Juste avant de pénétrer dans l’arène, arrivé par le fond, par un tunnel obscur . . .

| Au fond de mon jardin, la borne |

. . . comme une bête au sacrifice, j’ai eu des visions et des sensations réelles – hors toute technologie sf  nécessitant un écran ou toute autre encore, trompeuse ou géniale . . . 

              [ . . . nous y reviendrons, il est possible cependant que ce ne soit pas tout à fait exact ce que j’ai cru d’abord, et que, allez savoir . . . une invention ultérieure d’Elric soit entrée en ligne de compte pour que ce prodige ait eu lieu dans des temps futurs que j’aurais, passant par d’incompréhensibles arcanes, perçus . . . , . . . . et que cette invention actuellement à venir ne soit pas étrangère au phénomène ] 

– il me semblait donc que – c’était bien dans . . . enfoncé au plus profond de mon crâne et dans ma chair et sous ma peau, en images non projetées hors de moi, scènes ayant lieu dans mon corps prenant, dans les canaux intimes irriguant cette masse mienne, surgis comme bulles ou caillots de mon sang, morceaux de ma vie propre, sept tableaux-flashs successifs, et projetés dans une succession si rapide qu’ils s’enchaînaient sans se fondre, détaillés et fourmillants de couleurs :

le premier concernait cette histoire déjà racontée ici même dans « Le Fils de Dio » (un titre qui peut-être ne vous dira rien) où il a été question assez longuement d’une chaise bleue,

vous vous souvenez ? oui tout communique et forcément . . . le lecteur de petites bribes sera un peu perdu sur ce coup-là.
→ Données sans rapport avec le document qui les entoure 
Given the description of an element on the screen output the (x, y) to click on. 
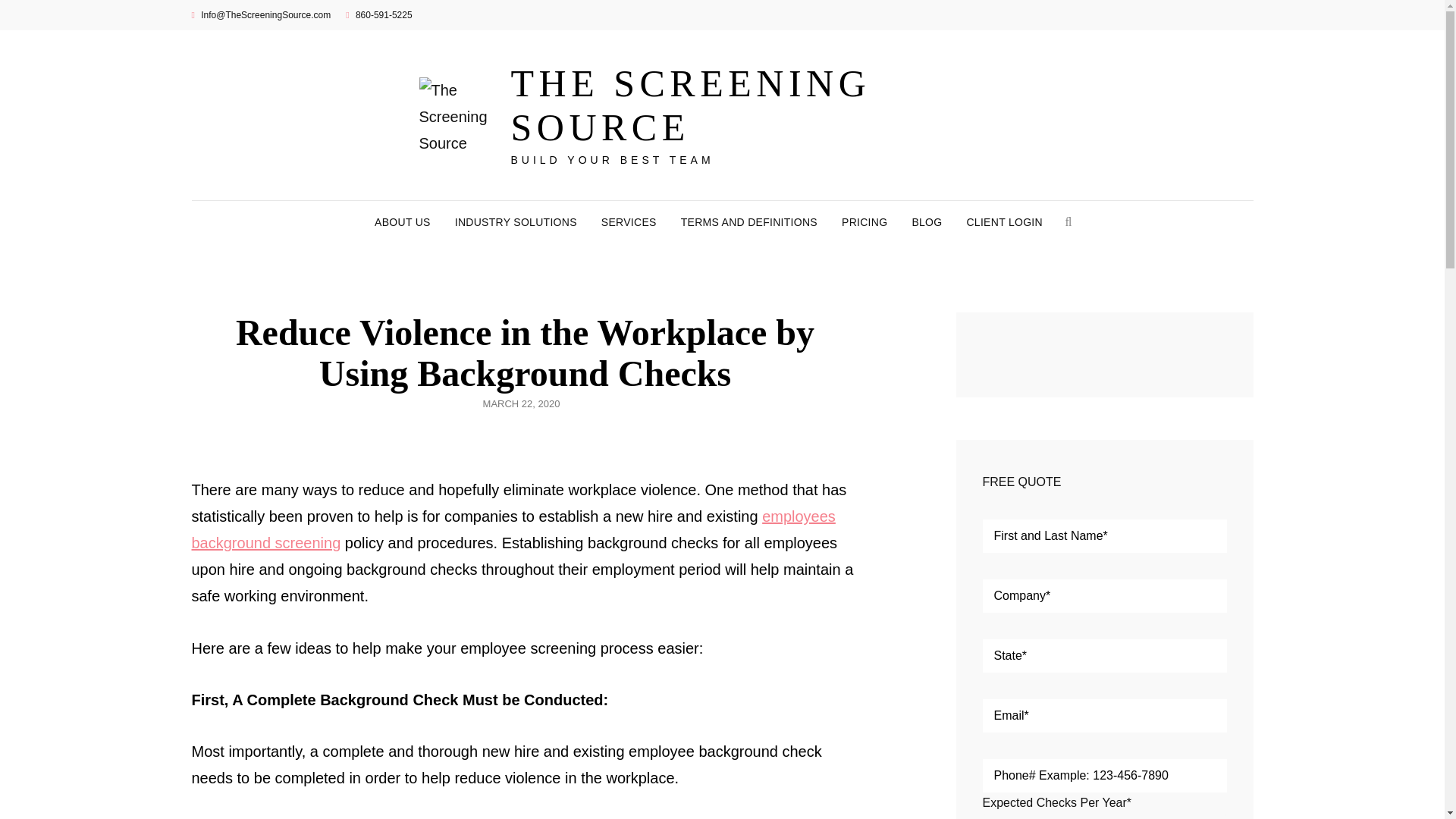
ABOUT US (402, 221)
MARCH 22, 2020 (521, 403)
BLOG (926, 221)
CLIENT LOGIN (1003, 221)
SERVICES (628, 221)
860-591-5225 (379, 15)
INDUSTRY SOLUTIONS (515, 221)
employees background screening (512, 529)
SEARCH (1068, 221)
THE SCREENING SOURCE (690, 105)
PRICING (864, 221)
TERMS AND DEFINITIONS (748, 221)
Given the description of an element on the screen output the (x, y) to click on. 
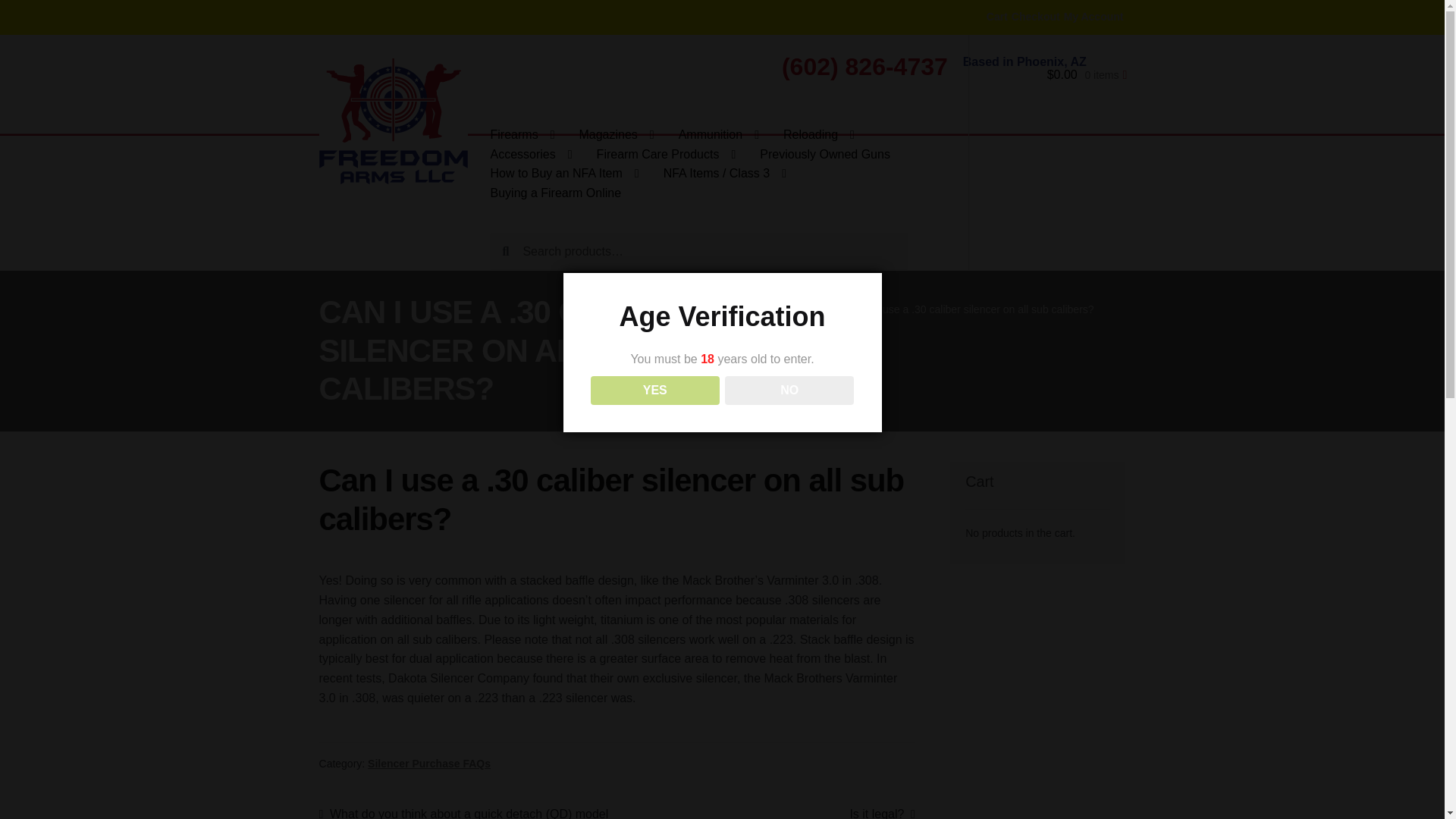
Magazines (615, 134)
My Account (1094, 16)
Checkout (1035, 16)
Cart (997, 16)
View your shopping cart (1047, 90)
Ammunition (718, 134)
Firearms (523, 134)
Given the description of an element on the screen output the (x, y) to click on. 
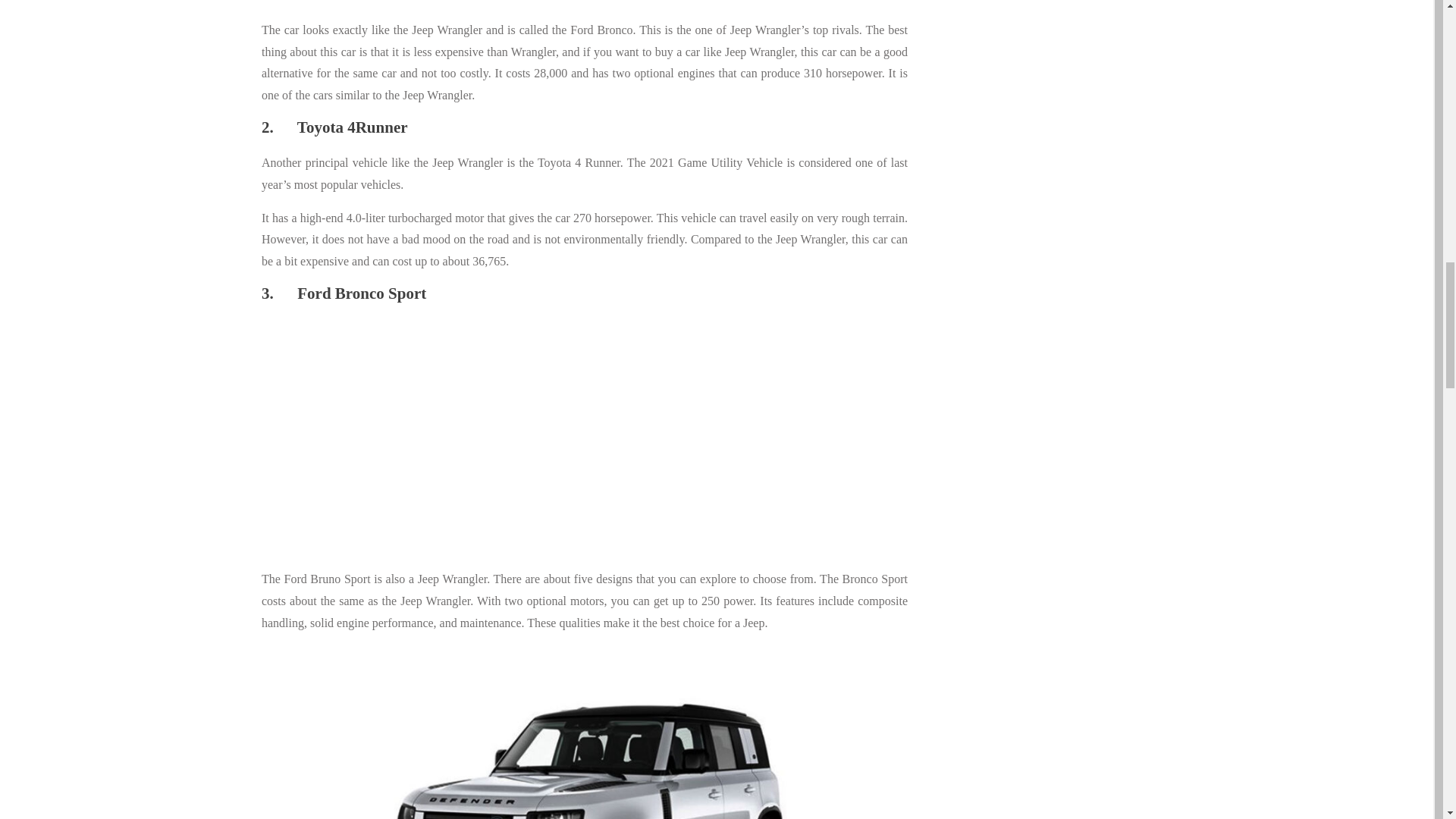
YouTube video player (473, 437)
Given the description of an element on the screen output the (x, y) to click on. 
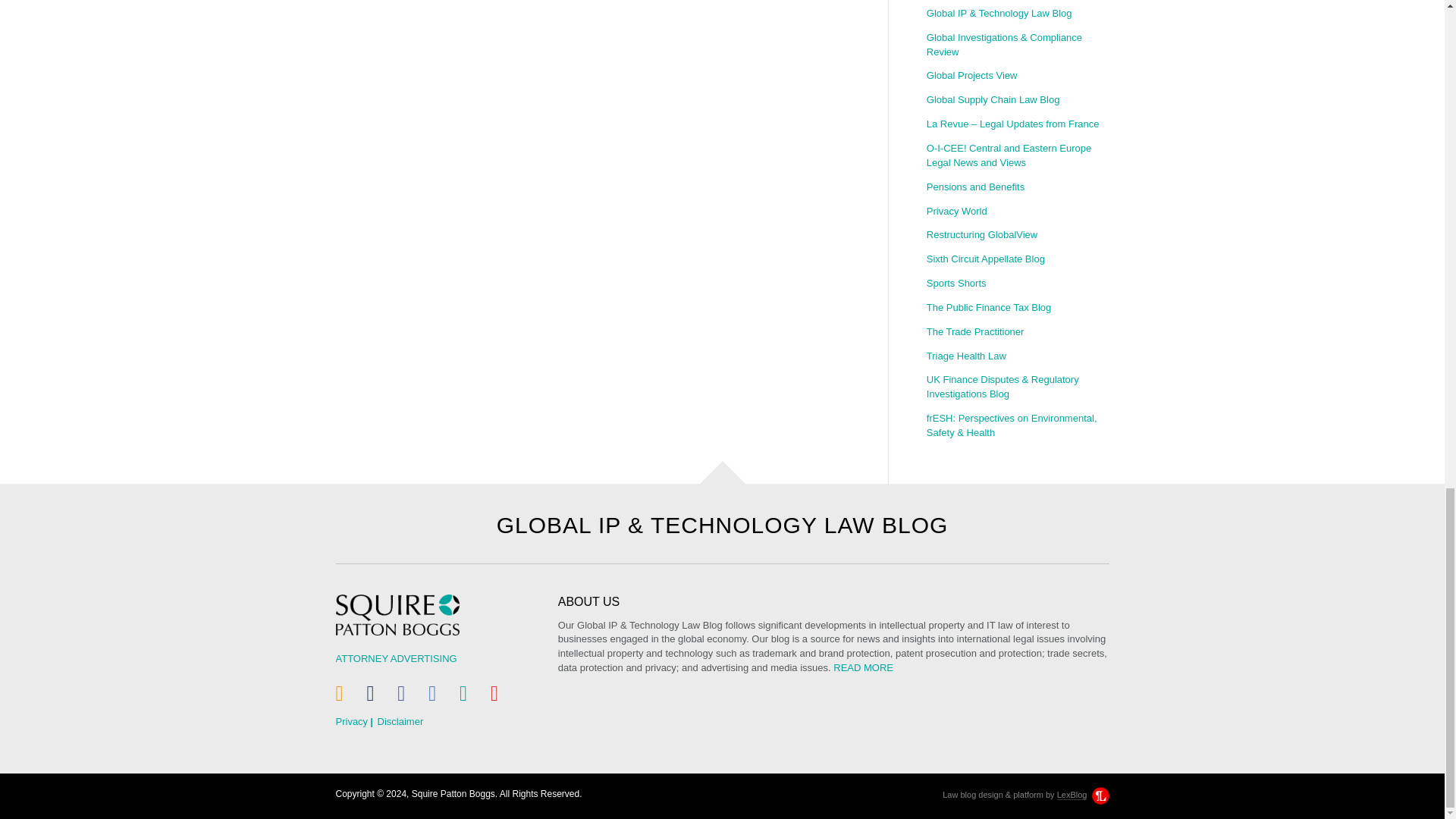
Global Projects View (1017, 75)
O-I-CEE! Central and Eastern Europe Legal News and Views (1017, 156)
Global Supply Chain Law Blog (1017, 100)
Given the description of an element on the screen output the (x, y) to click on. 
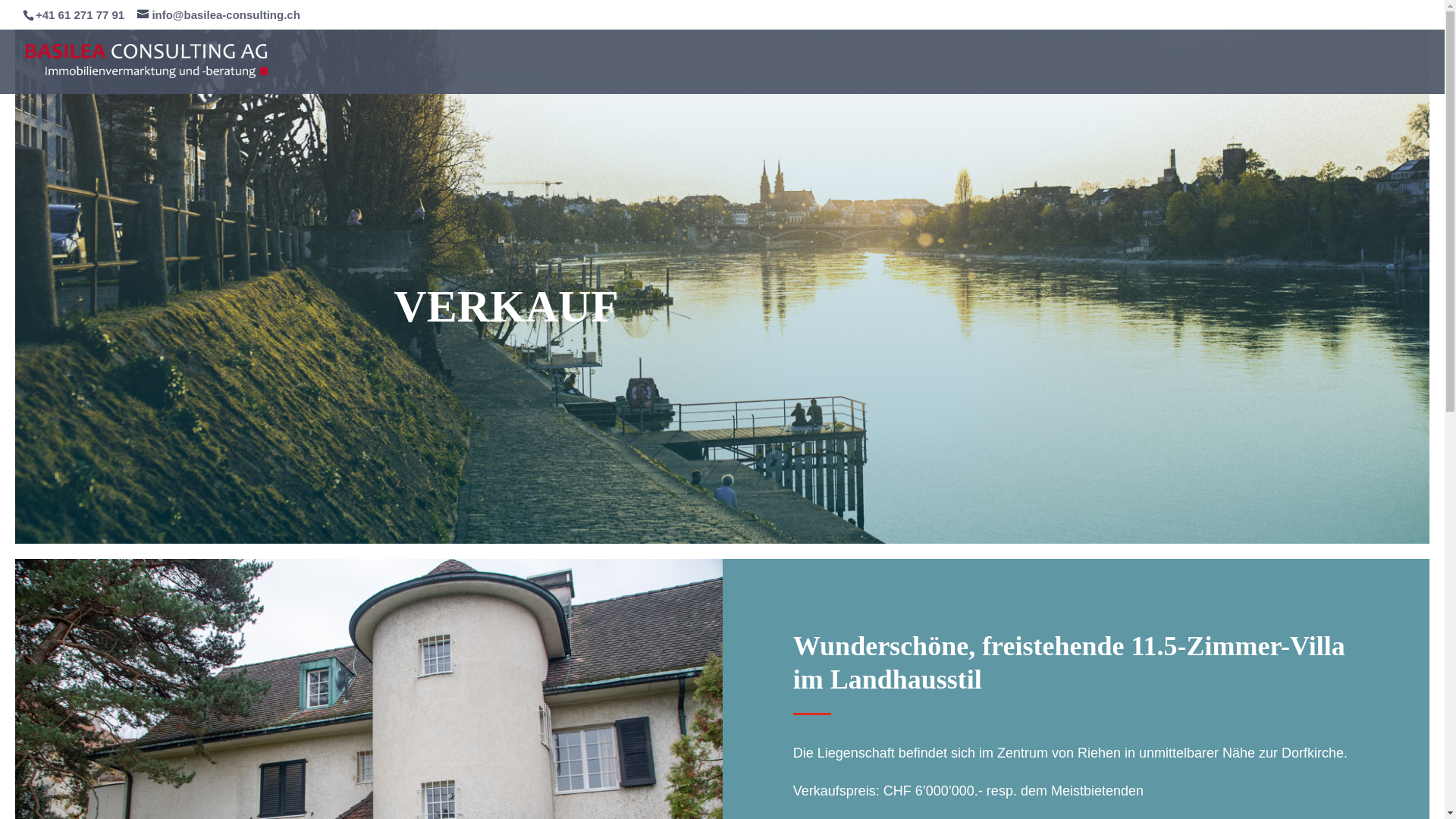
info@basilea-consulting.ch Element type: text (218, 14)
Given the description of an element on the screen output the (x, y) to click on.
. . . . cette histoire où Duchamp assis sur cette chaise à peu près au milieu de la promenade de la Croisette à Cannes venait d’y perdre une partie d’échec jouée contre Picabia , une partie dont l’enjeu était de savoir s’il allait ou pas épouser une femme dont il ne savait rien sauf qu’elle était très riche. Ça se passait plus ou moins à cette époque où Duchamp rédigeait ses notes pour l’inframince et s’entraînait comme amateur déjà très avancé pour aller jouer à Berlin dans un championnat ou du moins un tournoi de ce noble casse-tête auquel il consacrera de plus en plus de sa vie.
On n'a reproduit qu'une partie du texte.